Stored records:
________________

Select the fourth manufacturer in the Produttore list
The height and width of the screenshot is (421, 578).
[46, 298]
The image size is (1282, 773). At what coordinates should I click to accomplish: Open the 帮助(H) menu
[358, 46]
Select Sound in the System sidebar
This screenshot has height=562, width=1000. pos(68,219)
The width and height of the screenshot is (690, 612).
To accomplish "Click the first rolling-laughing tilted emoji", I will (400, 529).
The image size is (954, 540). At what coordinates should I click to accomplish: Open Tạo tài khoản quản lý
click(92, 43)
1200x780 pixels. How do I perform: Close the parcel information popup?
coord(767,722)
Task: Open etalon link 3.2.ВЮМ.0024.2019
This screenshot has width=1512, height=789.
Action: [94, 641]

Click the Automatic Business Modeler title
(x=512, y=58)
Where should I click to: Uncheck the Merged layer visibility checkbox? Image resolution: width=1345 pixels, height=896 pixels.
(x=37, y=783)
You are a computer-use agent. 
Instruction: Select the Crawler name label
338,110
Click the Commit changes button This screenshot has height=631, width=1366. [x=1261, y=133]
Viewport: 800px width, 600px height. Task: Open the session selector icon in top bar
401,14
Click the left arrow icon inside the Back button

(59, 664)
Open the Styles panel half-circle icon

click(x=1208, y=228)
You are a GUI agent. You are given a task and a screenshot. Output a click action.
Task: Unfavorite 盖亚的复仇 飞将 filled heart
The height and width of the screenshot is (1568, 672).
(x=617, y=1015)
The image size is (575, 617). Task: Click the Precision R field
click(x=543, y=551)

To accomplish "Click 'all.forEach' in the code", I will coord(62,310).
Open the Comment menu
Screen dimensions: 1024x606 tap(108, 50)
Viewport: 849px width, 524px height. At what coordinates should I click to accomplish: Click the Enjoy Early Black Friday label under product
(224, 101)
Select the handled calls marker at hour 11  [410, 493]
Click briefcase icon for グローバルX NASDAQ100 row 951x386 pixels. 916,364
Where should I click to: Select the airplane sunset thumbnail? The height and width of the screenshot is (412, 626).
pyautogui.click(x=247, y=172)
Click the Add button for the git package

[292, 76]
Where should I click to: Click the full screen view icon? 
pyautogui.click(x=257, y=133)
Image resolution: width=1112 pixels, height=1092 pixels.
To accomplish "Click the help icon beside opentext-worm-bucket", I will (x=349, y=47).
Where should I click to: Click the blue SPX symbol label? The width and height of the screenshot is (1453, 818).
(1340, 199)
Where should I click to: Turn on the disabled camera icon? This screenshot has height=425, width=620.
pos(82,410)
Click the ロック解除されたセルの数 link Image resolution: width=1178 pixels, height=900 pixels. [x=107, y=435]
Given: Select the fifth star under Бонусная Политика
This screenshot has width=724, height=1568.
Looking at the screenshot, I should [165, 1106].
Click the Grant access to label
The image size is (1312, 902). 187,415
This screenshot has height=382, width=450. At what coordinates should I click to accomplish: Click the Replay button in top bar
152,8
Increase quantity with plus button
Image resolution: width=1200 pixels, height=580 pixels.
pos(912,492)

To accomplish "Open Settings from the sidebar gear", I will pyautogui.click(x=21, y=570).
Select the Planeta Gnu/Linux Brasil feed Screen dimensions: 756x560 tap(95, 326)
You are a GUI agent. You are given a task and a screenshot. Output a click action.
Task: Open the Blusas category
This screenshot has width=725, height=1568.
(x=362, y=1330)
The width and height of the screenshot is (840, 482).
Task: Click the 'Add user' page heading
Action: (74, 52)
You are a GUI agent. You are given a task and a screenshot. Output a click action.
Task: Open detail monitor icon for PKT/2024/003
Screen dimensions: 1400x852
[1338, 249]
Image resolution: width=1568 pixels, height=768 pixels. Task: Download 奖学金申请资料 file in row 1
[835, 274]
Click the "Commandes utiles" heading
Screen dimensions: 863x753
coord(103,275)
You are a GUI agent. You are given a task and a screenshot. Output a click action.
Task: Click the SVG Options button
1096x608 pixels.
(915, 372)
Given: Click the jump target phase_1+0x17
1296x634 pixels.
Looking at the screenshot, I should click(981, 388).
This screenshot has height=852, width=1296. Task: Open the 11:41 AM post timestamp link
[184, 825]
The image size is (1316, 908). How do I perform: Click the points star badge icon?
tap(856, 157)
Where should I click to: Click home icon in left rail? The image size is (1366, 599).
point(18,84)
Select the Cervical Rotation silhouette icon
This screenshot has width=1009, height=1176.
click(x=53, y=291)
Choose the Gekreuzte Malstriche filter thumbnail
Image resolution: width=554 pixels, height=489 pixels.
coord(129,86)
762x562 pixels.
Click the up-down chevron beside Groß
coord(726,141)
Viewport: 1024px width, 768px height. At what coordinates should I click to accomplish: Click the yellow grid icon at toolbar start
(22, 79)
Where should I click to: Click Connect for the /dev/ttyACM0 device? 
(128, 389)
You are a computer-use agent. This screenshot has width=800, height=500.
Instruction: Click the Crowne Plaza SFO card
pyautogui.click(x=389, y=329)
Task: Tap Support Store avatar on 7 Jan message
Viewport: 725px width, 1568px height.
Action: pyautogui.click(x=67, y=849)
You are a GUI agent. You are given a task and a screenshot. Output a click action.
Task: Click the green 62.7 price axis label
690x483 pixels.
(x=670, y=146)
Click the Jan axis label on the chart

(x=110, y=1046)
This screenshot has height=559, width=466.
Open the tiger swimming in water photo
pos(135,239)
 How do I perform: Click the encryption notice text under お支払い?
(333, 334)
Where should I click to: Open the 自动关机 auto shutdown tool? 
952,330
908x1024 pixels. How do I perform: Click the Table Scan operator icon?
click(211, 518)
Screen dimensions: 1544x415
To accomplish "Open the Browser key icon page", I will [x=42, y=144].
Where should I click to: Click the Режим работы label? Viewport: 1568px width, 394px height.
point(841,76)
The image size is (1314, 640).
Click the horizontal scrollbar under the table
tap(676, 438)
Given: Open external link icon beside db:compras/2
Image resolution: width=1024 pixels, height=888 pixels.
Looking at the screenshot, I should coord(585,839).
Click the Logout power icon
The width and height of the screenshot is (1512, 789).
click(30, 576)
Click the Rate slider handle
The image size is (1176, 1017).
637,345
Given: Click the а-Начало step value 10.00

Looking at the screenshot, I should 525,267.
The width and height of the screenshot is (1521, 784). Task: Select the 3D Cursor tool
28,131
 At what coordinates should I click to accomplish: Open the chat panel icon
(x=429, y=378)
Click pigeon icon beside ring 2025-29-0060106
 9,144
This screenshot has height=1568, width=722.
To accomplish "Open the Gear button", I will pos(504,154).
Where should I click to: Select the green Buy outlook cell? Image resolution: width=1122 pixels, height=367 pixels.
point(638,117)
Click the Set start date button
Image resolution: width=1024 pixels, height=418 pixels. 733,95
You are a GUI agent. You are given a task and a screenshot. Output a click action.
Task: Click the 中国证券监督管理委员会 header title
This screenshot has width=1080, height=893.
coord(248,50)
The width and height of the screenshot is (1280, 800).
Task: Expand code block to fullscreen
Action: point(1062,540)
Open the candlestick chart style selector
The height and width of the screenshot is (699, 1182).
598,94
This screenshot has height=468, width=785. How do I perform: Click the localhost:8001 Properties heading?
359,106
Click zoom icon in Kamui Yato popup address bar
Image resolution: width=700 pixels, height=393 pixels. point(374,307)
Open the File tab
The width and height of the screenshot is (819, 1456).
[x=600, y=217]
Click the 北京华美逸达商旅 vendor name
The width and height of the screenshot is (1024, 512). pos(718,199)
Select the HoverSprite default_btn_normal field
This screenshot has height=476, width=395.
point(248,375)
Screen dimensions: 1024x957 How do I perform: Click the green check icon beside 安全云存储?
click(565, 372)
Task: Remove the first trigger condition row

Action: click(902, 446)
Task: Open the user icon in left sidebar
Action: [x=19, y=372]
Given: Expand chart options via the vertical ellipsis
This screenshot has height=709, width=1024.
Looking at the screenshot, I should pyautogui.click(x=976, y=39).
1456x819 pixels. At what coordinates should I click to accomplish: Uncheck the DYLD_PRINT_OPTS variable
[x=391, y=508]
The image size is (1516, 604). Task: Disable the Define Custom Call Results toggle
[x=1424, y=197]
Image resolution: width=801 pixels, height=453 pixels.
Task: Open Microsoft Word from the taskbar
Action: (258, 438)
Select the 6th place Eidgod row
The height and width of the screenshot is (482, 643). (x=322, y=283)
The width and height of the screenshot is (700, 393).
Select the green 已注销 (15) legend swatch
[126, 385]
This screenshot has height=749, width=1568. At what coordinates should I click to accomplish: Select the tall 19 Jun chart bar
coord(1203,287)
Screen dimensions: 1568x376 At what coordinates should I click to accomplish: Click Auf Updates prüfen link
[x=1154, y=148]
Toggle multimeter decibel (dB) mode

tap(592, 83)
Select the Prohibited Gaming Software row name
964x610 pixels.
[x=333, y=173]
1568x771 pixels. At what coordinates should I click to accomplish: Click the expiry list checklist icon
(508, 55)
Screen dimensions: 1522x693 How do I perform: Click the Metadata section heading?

________________

_The problem_. Filter the entries down to the lines with the word "computer" in them, and copy those lines.

_Task result_.
You are a computer-use agent. 
You are a computer-use agent. This screenshot has width=800, height=500.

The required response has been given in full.